This Stiviano chick is on Doctor Phil right now and she looks disgusting. 

Am I the only one who thinks shes like a 4? This chick isn't hot. Her face is ****ing gross. 

And listening to her talk.... holy shit she is the dumbest bitch I've heard talk in quite a while.


----------



## l0st1

Apparently Jennifer Lawrence had a somewhat relevant moment.

Guess at the Cannes film festival she ran up to a dude screaming "i broke out my rape scream for you!". 

A lot of people are freaking out about how insensitive it was. But some are saying that it was a "light hearted" comment made in private and people should relax.

So what's the difference? Is it only because she doesn't employ people? Own a billion dollar company? Is Racism more touchy than making light of rape?

I personally don't care about what she said, but I think it's in the same ball park.


----------



## Da Grinch

l0st1 said:


> Apparently Jennifer Lawrence had a somewhat relevant moment.
> 
> Guess at the Cannes film festival she ran up to a dude screaming "i broke out my rape scream for you!".
> 
> A lot of people are freaking out about how insensitive it was. But some are saying that it was a "light hearted" comment made in private and people should relax.
> 
> So what's the difference? Is it only because she doesn't employ people? Own a billion dollar company? Is Racism more touchy than making light of rape?
> 
> I personally don't care about what she said, but I think it's in the same ball park.

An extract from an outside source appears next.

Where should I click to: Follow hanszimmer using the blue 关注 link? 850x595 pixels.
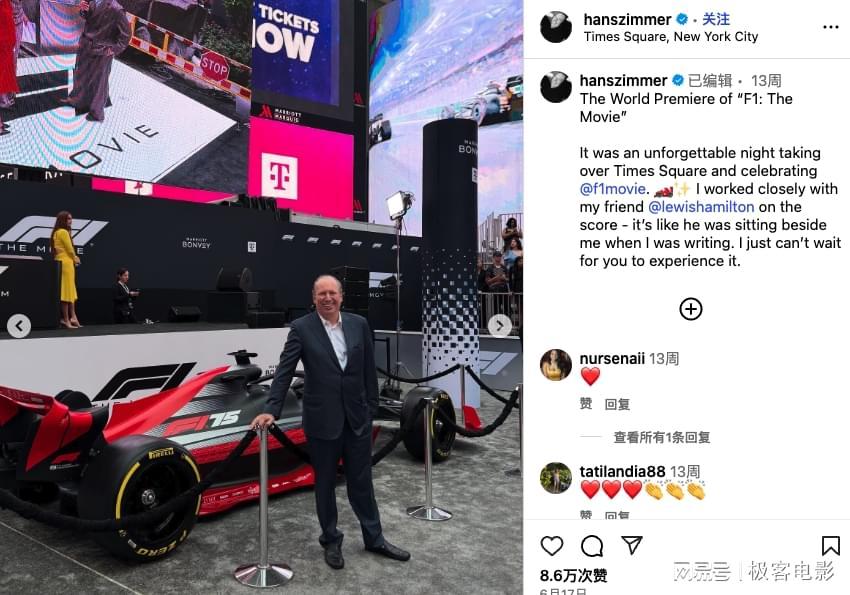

1.has jennifer lawrence been convicted of rape ....because sterling has been convicted of intentionally harassing and discriminating people of color. ..so even if he was joking (he wasn't) it wouldn't have been funny.

its like if someone stole from you but then makes jokes about stealing....they wouldn't be funny well at least not to you.

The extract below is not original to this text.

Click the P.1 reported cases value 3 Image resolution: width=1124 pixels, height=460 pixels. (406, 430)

2. it was a joke about rape , not a directive to treat people different based on their race. one if not outright illegal at least immoral the other is not.

3. last i checked lawrence was a woman ,and it was made from the standpoint of lawrence being the victim of rape , not to rape someone else (unless i misread why jenifer lawrence would need a rape yell)

no its not the same ballpark

not even the same sport.


----------



## RollWithEm

R-Star said:


> This Stiviano chick is on Doctor Phil right now and she looks disgusting.
> 
> Am I the only one who thinks shes like a 4? This chick isn't hot. Her face is ****ing gross.
> 
> And listening to her talk.... holy shit she is the dumbest bitch I've heard talk in quite a while.


----------



## R-Star

RollWithEm said:


>


Yuck....


----------



## GNG

RollWithEm said:


>


:vomit:


----------



## l0st1

Da Grinch said:


> 1.has jennifer lawrence been convicted of rape ....because sterling has been convicted of intentionally harassing and discriminating people of color. ..so even if he was joking (he wasn't) it wouldn't have been funny.
> 
> its like if someone stole from you but then makes jokes about stealing....they wouldn't be funny well at least not to you.
> 
> 2. it was a joke about rape , not a directive to treat people different based on their race. one if not outright illegal at least immoral the other is not.
> 
> 3. last i checked lawrence was a woman ,and it was made from the standpoint of lawrence being the victim of rape , not to rape someone else (unless i misread why jenifer lawrence would need a rape yell)
> 
> no its not the same ballpark
> 
> not even the same sport.


Well, you took that way too seriously. Let me start by saying I do realize they are very different...

1. When was Sterling convicted? Because last I heard/read he had never been convicted that's why the NBA never was forced to get involved with him. Whether it was known or not, he wasn't convicted it was either thrown out or settled out of court.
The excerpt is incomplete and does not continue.